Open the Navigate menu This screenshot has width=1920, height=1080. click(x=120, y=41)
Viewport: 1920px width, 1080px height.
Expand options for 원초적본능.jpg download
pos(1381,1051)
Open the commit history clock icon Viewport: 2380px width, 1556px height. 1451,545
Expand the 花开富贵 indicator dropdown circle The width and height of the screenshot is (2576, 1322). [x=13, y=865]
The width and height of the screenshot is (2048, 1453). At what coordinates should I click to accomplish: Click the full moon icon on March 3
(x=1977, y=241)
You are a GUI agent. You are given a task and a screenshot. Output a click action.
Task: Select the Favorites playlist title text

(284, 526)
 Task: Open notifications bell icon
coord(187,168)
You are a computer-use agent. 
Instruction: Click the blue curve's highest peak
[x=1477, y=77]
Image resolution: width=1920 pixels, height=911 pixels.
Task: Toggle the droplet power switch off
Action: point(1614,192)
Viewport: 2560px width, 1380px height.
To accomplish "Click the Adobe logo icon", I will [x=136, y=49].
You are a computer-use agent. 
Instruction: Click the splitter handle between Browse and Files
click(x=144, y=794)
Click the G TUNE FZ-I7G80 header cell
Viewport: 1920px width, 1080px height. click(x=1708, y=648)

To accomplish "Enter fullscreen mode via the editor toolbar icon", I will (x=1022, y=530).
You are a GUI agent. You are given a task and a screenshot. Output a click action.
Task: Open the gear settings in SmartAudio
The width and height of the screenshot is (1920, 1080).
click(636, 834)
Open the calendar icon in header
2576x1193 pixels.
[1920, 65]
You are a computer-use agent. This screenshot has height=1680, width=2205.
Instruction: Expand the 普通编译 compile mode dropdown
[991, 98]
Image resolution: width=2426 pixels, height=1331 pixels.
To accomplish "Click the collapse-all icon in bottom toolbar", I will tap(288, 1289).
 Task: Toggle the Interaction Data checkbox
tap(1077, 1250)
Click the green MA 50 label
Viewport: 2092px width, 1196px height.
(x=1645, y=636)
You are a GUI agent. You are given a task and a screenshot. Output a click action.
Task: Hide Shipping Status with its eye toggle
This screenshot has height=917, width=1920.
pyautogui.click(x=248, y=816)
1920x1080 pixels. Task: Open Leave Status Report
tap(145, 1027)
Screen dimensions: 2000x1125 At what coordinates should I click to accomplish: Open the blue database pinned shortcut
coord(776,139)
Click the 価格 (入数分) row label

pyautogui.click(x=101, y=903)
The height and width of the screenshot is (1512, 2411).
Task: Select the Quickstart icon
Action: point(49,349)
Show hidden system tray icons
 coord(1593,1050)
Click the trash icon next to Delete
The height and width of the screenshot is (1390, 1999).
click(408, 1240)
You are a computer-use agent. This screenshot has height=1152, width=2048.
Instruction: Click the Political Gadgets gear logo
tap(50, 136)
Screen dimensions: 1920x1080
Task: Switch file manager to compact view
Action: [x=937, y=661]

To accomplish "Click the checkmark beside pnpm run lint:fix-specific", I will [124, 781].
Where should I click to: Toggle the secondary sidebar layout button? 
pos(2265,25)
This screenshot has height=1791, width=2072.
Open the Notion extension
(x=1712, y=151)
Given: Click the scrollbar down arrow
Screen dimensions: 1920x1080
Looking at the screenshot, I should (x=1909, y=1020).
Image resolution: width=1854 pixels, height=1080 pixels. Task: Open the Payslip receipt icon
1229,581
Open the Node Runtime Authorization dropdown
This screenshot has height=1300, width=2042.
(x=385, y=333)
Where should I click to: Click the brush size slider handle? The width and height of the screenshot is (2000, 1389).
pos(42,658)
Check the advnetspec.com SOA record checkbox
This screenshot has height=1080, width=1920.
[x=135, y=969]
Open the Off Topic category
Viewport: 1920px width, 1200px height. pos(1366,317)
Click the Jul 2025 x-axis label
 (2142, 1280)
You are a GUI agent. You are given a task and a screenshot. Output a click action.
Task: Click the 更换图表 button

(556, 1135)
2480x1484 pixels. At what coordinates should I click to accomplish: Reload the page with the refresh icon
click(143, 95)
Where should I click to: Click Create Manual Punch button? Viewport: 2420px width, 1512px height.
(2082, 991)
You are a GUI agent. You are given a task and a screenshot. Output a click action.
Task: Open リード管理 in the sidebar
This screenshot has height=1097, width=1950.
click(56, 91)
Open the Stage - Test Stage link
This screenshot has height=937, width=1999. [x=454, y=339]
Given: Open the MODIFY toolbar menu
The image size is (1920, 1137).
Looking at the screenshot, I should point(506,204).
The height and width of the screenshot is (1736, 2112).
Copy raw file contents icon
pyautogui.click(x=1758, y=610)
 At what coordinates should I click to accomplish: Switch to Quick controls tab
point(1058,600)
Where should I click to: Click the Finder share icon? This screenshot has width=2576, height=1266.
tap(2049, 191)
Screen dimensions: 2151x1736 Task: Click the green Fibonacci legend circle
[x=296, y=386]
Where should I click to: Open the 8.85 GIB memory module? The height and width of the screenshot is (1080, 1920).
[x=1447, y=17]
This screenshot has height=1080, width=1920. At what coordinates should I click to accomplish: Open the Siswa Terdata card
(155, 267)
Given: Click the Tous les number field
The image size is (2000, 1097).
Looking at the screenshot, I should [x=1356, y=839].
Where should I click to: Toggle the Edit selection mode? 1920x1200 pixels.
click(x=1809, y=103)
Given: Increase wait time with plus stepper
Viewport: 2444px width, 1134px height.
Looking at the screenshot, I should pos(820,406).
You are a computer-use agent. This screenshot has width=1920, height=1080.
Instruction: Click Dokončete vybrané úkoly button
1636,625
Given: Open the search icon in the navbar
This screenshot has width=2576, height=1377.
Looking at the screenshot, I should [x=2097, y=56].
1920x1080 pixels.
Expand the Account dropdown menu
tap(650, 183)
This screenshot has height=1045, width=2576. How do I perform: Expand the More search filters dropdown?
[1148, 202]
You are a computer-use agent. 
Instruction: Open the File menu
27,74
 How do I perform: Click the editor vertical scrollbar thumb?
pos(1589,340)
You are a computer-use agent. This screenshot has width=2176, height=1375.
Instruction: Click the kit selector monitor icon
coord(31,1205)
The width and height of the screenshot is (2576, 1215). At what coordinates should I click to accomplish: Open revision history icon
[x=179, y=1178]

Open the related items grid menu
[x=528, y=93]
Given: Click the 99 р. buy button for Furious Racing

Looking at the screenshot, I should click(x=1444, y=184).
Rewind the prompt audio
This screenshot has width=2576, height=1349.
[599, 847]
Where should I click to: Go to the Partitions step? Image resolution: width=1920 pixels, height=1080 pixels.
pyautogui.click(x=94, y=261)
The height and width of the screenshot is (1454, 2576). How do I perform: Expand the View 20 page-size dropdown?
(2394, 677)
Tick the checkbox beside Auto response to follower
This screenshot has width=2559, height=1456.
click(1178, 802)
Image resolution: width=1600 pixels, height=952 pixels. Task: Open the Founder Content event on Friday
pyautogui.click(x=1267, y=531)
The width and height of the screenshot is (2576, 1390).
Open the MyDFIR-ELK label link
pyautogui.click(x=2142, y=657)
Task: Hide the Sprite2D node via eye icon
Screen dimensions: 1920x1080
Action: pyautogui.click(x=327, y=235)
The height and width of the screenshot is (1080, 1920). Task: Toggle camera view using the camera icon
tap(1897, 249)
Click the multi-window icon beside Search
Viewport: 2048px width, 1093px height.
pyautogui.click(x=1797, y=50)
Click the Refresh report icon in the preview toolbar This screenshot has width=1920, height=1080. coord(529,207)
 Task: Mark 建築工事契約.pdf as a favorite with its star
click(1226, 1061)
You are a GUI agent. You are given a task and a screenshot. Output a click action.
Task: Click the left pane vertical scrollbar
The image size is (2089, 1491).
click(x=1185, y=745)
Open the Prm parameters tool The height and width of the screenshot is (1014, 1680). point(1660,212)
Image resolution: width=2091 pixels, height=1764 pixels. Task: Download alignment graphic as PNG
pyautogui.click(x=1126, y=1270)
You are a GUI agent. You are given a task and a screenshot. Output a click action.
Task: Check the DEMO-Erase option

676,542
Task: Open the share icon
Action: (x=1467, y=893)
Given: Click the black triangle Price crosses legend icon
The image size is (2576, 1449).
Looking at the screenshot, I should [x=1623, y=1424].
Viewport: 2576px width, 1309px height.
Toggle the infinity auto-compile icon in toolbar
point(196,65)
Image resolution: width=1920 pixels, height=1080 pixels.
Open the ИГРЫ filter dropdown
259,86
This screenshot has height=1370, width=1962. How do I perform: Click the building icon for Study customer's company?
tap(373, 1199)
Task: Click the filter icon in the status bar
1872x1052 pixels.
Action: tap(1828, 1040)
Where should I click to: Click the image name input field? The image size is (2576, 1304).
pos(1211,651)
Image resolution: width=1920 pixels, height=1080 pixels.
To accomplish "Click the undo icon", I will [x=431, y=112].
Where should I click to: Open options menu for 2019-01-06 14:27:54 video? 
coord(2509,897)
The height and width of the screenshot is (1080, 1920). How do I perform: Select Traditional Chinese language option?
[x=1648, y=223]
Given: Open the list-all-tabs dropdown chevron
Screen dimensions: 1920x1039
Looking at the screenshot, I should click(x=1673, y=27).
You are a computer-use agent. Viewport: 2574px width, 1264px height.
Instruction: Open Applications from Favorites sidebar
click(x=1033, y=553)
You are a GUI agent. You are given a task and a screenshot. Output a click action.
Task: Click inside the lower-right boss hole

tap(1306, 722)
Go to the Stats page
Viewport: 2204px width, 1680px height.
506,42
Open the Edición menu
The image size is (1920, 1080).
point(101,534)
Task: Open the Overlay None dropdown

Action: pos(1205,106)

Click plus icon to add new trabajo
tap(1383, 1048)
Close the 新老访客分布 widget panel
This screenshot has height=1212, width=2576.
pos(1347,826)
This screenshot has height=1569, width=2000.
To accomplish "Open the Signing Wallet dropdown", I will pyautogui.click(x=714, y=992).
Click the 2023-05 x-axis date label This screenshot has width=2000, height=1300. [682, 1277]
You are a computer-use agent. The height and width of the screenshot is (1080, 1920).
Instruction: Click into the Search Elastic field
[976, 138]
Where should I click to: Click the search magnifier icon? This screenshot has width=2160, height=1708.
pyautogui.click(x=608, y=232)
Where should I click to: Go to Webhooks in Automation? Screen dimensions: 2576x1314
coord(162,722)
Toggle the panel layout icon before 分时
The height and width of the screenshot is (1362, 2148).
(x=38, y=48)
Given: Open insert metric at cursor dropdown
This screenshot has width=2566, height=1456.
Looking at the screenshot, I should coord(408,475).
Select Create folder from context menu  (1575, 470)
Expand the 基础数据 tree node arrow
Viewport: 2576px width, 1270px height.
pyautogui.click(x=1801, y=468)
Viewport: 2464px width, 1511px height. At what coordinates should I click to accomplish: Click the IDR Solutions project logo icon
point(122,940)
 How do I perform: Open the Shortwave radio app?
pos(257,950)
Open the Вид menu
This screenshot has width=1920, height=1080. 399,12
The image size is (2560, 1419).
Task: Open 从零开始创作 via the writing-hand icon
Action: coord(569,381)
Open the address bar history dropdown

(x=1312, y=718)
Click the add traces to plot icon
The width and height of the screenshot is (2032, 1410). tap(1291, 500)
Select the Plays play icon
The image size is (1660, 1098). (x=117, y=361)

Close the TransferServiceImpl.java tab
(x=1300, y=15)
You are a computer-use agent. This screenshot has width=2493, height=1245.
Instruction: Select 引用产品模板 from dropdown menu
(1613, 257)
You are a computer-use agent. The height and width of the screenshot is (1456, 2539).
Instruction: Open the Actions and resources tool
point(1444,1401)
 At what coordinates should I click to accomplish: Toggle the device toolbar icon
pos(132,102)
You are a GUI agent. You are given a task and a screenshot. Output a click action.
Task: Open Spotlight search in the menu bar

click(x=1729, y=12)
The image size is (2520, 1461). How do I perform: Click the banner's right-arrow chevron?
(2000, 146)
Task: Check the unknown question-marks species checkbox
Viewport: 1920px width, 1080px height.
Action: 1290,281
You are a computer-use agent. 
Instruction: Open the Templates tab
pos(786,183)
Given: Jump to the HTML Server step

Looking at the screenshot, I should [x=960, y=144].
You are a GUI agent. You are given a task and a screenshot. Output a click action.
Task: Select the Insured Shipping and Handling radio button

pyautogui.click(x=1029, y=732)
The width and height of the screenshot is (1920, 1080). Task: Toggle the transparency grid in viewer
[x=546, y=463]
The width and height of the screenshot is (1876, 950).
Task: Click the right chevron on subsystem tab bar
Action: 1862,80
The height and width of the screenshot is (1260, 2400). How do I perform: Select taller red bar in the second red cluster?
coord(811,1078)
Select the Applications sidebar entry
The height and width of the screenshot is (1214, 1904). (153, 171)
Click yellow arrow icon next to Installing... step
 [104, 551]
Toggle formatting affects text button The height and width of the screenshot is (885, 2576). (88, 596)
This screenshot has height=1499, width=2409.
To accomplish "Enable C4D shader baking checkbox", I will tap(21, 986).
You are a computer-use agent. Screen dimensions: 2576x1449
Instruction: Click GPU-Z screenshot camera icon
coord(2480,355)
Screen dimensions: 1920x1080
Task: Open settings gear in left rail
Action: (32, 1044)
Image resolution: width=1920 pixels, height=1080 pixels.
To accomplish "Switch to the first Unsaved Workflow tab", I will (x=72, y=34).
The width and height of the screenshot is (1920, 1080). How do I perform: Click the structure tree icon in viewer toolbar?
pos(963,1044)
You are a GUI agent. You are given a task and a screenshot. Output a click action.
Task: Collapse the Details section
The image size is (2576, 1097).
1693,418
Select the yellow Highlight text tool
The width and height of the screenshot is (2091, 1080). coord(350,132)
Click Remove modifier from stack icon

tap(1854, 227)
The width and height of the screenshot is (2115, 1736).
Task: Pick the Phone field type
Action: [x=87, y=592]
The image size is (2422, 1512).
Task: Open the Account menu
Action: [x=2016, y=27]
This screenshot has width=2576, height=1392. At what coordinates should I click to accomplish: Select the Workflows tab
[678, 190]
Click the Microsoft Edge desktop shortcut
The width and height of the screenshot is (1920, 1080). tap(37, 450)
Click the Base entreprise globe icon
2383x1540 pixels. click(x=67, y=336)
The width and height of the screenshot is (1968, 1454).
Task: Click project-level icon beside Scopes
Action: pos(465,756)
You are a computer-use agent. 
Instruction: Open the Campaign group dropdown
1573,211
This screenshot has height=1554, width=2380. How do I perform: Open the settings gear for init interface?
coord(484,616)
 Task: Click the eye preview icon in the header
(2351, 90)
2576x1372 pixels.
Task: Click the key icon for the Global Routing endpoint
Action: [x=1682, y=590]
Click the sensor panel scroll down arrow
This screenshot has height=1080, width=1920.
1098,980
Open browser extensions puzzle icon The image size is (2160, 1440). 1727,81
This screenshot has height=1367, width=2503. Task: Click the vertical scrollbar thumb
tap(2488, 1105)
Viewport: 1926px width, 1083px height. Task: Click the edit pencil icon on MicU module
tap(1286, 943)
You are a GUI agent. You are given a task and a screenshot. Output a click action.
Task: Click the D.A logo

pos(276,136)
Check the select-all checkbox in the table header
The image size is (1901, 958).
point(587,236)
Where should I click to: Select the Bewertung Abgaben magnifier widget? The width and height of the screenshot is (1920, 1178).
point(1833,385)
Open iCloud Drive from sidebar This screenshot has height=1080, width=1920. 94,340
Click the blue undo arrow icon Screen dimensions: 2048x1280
• • • • •
PROMPT: The answer must consist of every line from the entries above that contains "panel".

RESPONSE:
Close the 新老访客分布 widget panel
Toggle the panel layout icon before 分时
Click the sensor panel scroll down arrow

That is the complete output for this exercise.